Box, which started out eight years ago as simply an online place to stash files, keeps developing new ways to do business.
The Los Altos, Calif.-based company started making and selling collaboration tools a few years ago, and it was highly successful at it. Now it is diversifying again—this time refining its offerings for vertical markets. Education is one of its top targets.
On Aug. 8 Box introduced both new apps and a partner network called OneCloud for collaboration in education, with industry partners across the Web, mobile and channel. The company also announced that more than 100 universities and hundreds of K-12 institutions are now using Box to facilitate sharing and to create more modern classrooms.

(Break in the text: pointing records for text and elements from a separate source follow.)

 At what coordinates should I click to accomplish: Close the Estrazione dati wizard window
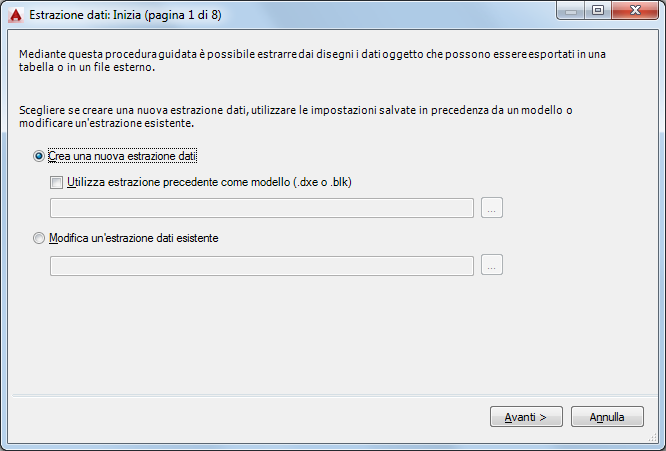634,11
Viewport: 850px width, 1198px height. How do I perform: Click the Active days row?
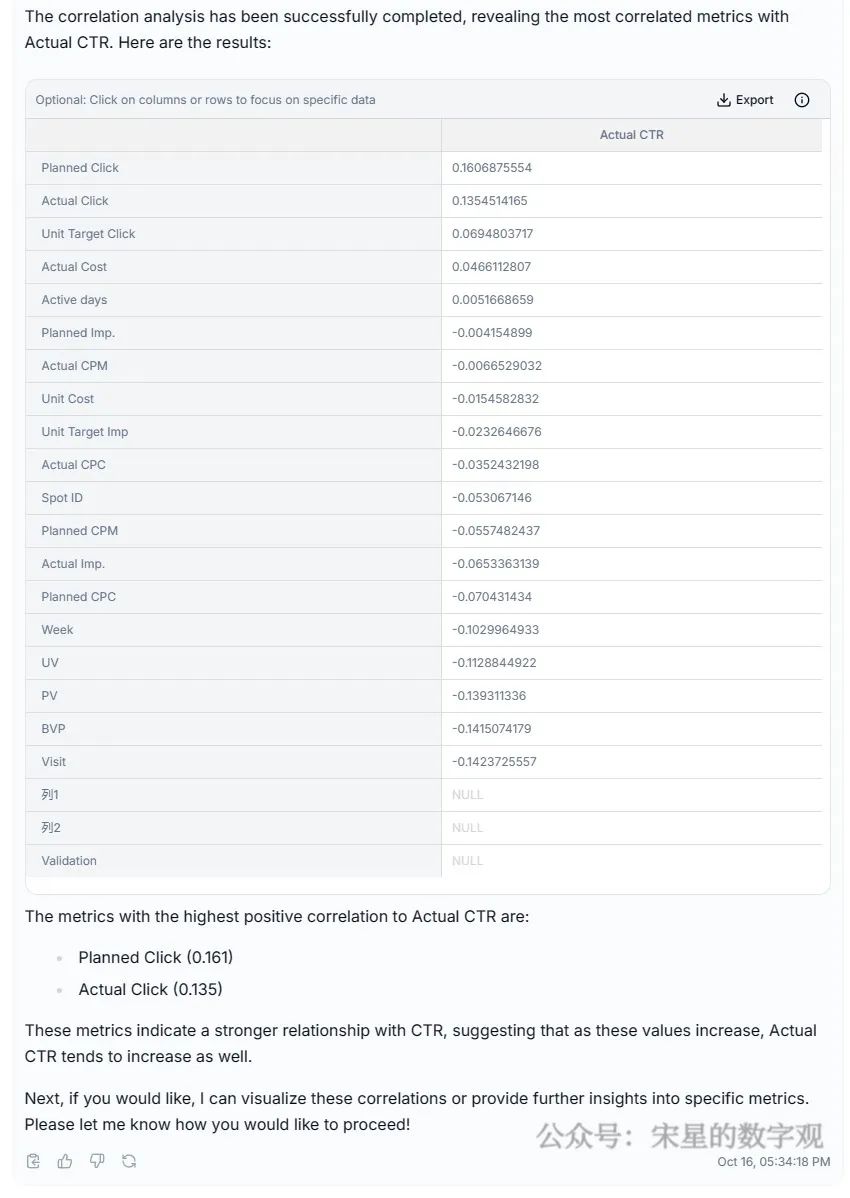(74, 300)
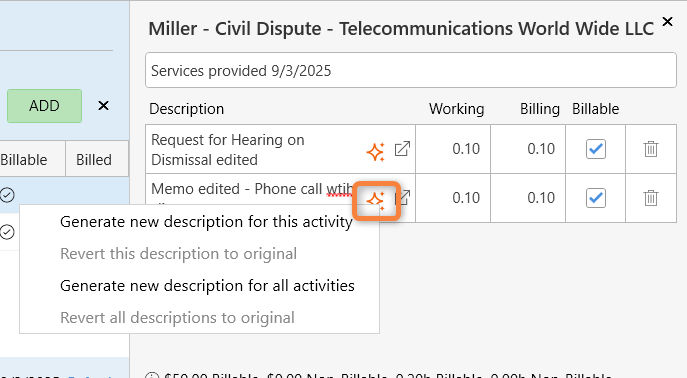Screen dimensions: 687x378
Task: Choose Generate new description for this activity
Action: (x=206, y=222)
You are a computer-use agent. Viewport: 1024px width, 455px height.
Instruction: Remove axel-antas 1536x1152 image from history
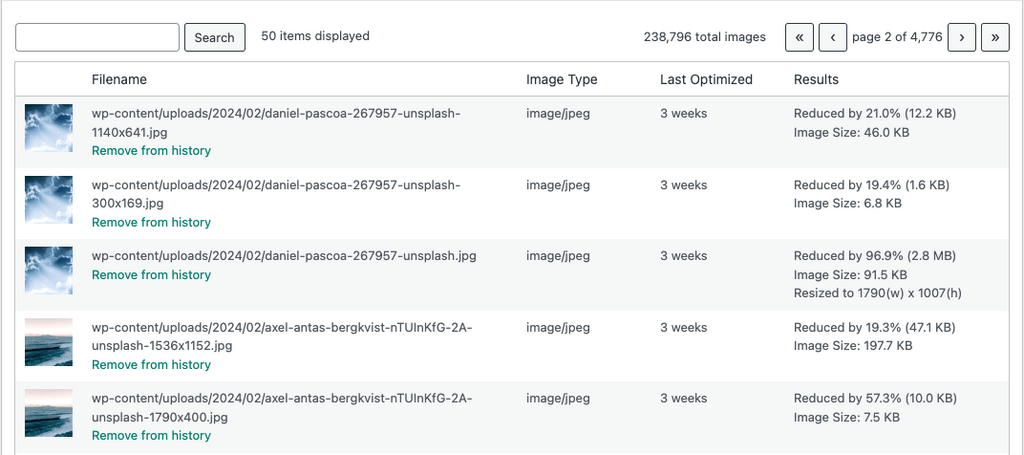(151, 365)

“We’re seeing a lot of interest in the education space as to modernizing and looking at new ways to help teachers in the classroom,” Box General Manager of Enterprise Whitney Bouck told eWEEK. “We’re putting a lot of energy into the new partnerships to round out the ecosystem of technology, in both primary and secondary education.”

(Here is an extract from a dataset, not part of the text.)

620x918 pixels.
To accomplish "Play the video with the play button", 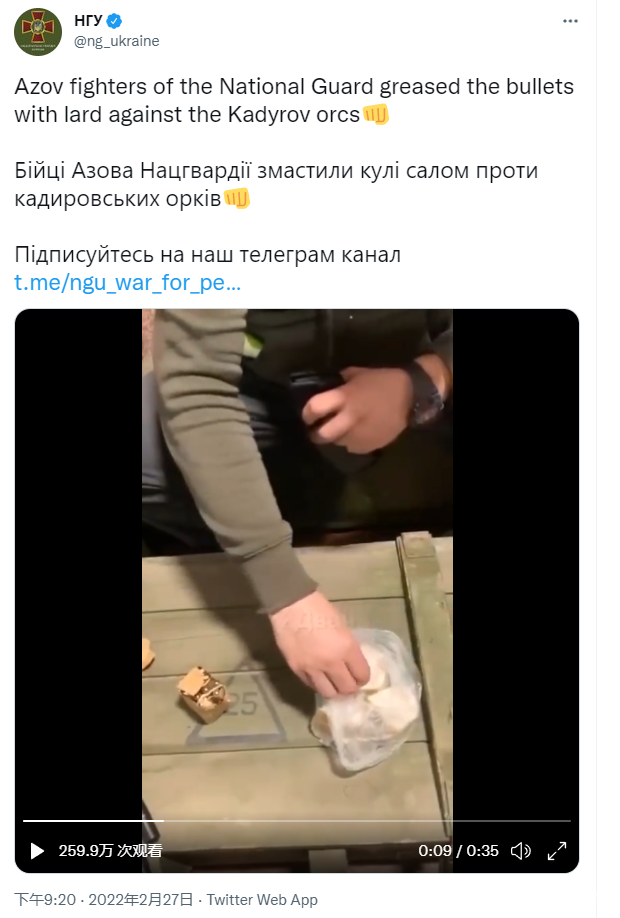I will coord(37,851).

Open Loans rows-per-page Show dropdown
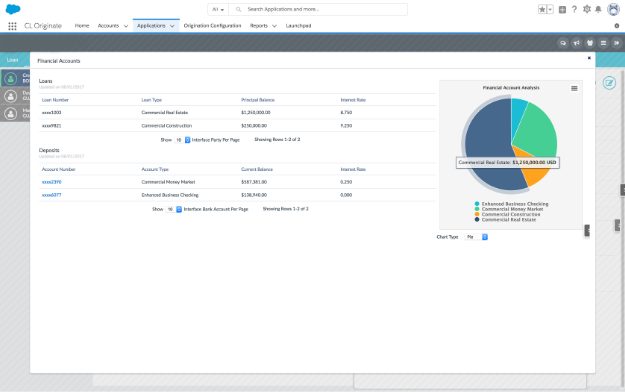(183, 140)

In the past year, Box’s sales in the education sector more than doubled, Bouck said. Universities worldwide including Georgetown, University of Maryland, University of Mississippi, Stanford, Temple University and Tufts have moved millions of students, faculty and administrators to the cloud-based service.

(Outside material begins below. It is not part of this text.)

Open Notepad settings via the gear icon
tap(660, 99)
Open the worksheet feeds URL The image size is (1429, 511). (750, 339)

With Box’s acquisition of Crocodoc in May, Box is now providing HTML5 document-collaboration tools to its education partners. Crocodoc technology enables learning management systems and education apps to redefine teacher and student workflows with improved document viewing and annotation, Bouck said.
Education applications now in the Box OneCloud include:
—Blackboard Learn: LMS that incorporates learning tools, including course management, social learning, student engagement and mobile features;
—Deltak: online learning tools and administration, a subsidiary of John Wiley & Sons;
—Edmodo: K-12 social learning platform that allows teachers and students to collaborate, share content and use educational apps;
—Haiku Learning: a suite of cloud-based tools designed to get students and educators up and running with digital learning in minutes;
—MediaCore: a cloud-based video education platform that is used by institutions to transform teaching and learning through online video; and
—ShowMyHomework: the U.K.’s No. 1 product for tracking and monitoring homework.
Box is also announcing a new relationship with Canvas by Instructure, a native cloud learning management system. The new partnership uses Box Embed, an HTML5 framework that embeds Box’s entire suite of collaboration and management features directly within Canvas.
Now students and teachers can upload, access and collaborate on all their content within Canvas, and the content remains centrally managed and secured in Box. Canvas also uses Crocodoc’s preview and annotation IT to allow teachers to review and grade assignments within the application.
Building More Mobile Classrooms: Box OneCloud Partners
Box’s new education-focused OneCloud app partners offer new ways for education communities to easily create learning materials, manage classrooms and facilitate communication between students, instructors and parents, while keeping all the content in a secure, central location within Box.
New app partners include:
—Engrade: grading app that improves teachers’ workflow and parent/student engagement;
—Nearpod: enables teachers to easily create and share interactive lessons;
—Celly: group texting service for schools and universities;
—Fluid Notes: simple note taking and handwriting app;
—UX Write: a word processor for the iPad for large documents like theses; and
—9Slides: lets educators build presentations with video for the classroom.
The BoxEmbed integration with Canvas will be available in the first quarter of 2014, Bouck said. Box OneCloud apps Fluid Notes, Nearpod, Celly, UX Write and 9Slides are accessible via the Box Apps Marketplace; Engrade will be available in September, Bouck said.